- **分析用テキスト**:
________________________________________

歯並びには遺伝のほかに舌などの癖が影響しますが、仮に歯並びを悪くする可能性がある癖を完璧に取り除いたとしても、歯や顎の大きさとバランスの乱れを引き起こす遺伝の力が強ければ歯並びは悪くなります。
歯並びが悪くなる原因のうち、遺伝が関係しているものは以下の3つです。
- 歯の大きさ
- 上下の顎の大きさ
- 唇や舌などの口の筋肉
歯の大きさは遺伝、顎の大きさや口の筋肉は遺伝的要素に加えて日ごろの癖が影響します。
歯の大きさ
歯の大きさは両親からの遺伝で決まります。顎の大きさよりも歯が大きいと、歯が並ぶスペースが足りなくなって歯並びが悪くなります。
遺伝による歯の大きさは基本的に変えられないので、顎の大きさと口の筋肉がどのように発育するかによって歯並びが良くなるか悪くなるかが決まります。
上下の顎の大きさ
上下の顎の大きさのバランスが乱れると、出っ歯や受け口、開咬などの不正咬合を引き起こします。
上下の顎のどちらかが小さいか大きい、または上下ともに大きくて前にせり出した形をしているなど、顎の大きさのバランスが悪いことが遺伝している場合は、歯並びが悪くなる可能性があります。
また、日ごろの癖も上下の顎の大きさに影響します。
舌を前に押し出す癖や3歳を過ぎても指しゃぶりをする癖、頬杖をつく癖などは、顎の形を変形させたり発育を邪魔したりするだけでなく、遺伝的な歯並びの悪さを加速させる可能性があるので注意しましょう。
唇や舌などの口の筋肉
唇や舌などの口の筋肉は、遺伝と癖の両方から影響を受けます。
遺伝的に唇の筋力が弱かったり口を閉じにくい唇の形をしていたりする場合は、外側から歯を押さえつける力が働かないため歯が外に広がりやすくなり、出っ歯になることがあります。
舌も同じように、遺伝的に舌の力が弱かったり舌の裏の筋が大きかったりして口を閉じたときの舌の位置が悪いと、受け口や開咬を引き起こします。

________________________________________

- **データ抜粋**:
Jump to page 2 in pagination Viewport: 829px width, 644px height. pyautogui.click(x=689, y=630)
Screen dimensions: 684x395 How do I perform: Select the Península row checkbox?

________________________________________

- **実施する作業**:
1. 歯並びと遺伝に関する文章から、「顎の大きさよりも歯が大きいと、歯が並ぶスペースが足りなくなって歯並びが悪くなります。」という一文を英語に訳せ。
2. 歯並びと遺伝に関する文章に出てくる不正咬合の種類をすべて挙げよ。
3. 歯並びと遺伝に関する文章を、最後の文のあとから書き継げ。

- **作業の結果**:
1. If the teeth are larger than the jaw, there is not enough space for them to line up, and the teeth become misaligned.

2.
- 出っ歯
- 受け口
- 開咬

3.
また、舌を前に突き出す癖や口をすぼめる癖がある場合は、それ自体が悪い歯並びを引き起こす原因となりますが、遺伝的に出っ歯や受け口の要素を持つ人の歯並びをさらに悪化させることがあります。
遺伝で歯並びが悪くなりそうな人が気をつけたいこと
家系的に出っ歯や受け口の人が多い場合は、遺伝によって歯並びが悪くなる可能性があります。
歯並びには子どものころの生活習慣も関係してくるので、遺伝的に歯並びが悪い可能性がある場合は、以下の点に気をつけると良いでしょう。
- 3歳を過ぎてからの指しゃぶりは止める
- 舌で歯を押したり前に出したりする癖を治す
- 頬杖をつかないようにする
- 姿勢を正す
- 硬いものも食べる
- 虫歯にならないようにする
3歳を過ぎてからの指しゃぶりは止める
指しゃぶりをすると前歯に力がかかって歯が外に傾き、出っ歯や開咬などを引き起こします。また、顎の形が狭窄してVの字になり、骨格的な不正咬合を引き起こすこともあります。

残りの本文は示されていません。